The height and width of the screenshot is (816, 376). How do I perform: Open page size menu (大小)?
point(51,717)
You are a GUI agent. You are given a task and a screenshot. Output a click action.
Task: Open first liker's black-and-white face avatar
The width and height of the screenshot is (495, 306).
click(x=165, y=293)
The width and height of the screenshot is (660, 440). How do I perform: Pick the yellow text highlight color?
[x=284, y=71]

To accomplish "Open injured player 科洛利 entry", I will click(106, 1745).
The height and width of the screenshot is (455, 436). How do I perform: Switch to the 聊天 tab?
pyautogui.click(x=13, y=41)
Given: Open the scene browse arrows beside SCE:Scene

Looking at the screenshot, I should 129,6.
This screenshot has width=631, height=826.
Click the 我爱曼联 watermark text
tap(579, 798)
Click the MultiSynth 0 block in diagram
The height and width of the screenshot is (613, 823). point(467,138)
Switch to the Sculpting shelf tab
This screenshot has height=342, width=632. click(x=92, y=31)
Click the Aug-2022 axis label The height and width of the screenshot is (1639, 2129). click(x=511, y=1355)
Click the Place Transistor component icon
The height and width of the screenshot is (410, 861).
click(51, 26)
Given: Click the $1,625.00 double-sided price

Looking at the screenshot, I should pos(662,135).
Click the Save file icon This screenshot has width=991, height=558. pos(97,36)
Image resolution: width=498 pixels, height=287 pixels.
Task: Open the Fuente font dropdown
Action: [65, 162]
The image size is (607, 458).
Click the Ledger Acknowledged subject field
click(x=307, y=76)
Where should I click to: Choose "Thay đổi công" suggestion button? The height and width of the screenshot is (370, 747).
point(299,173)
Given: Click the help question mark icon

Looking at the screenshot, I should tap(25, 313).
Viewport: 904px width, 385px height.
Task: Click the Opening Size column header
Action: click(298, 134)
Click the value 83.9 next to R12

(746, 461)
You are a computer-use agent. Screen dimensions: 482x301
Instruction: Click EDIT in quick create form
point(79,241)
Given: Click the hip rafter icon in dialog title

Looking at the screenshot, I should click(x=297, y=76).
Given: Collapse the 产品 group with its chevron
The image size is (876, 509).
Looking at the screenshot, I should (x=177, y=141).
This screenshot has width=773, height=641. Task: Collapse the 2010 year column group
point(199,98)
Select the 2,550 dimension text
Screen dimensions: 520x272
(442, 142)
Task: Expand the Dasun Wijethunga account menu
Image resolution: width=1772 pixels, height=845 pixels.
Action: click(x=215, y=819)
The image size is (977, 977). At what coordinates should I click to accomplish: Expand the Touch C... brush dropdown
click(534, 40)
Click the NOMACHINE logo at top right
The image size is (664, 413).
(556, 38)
▬▬▬▬▬▬
Repeat exactly the lines that run from the opening of the listing through the line holding "Click the Place Transistor component icon". Leave out everything else.

TASK RESULT
The height and width of the screenshot is (816, 376). How do I perform: Open page size menu (大小)?
point(51,717)
You are a GUI agent. You are given a task and a screenshot. Output a click action.
Task: Open first liker's black-and-white face avatar
The width and height of the screenshot is (495, 306).
click(x=165, y=293)
The width and height of the screenshot is (660, 440). How do I perform: Pick the yellow text highlight color?
[x=284, y=71]

To accomplish "Open injured player 科洛利 entry", I will click(106, 1745).
The height and width of the screenshot is (455, 436). How do I perform: Switch to the 聊天 tab?
pyautogui.click(x=13, y=41)
Given: Open the scene browse arrows beside SCE:Scene

Looking at the screenshot, I should 129,6.
This screenshot has width=631, height=826.
Click the 我爱曼联 watermark text
tap(579, 798)
Click the MultiSynth 0 block in diagram
The height and width of the screenshot is (613, 823). point(467,138)
Switch to the Sculpting shelf tab
This screenshot has height=342, width=632. click(x=92, y=31)
Click the Aug-2022 axis label The height and width of the screenshot is (1639, 2129). click(x=511, y=1355)
Click the Place Transistor component icon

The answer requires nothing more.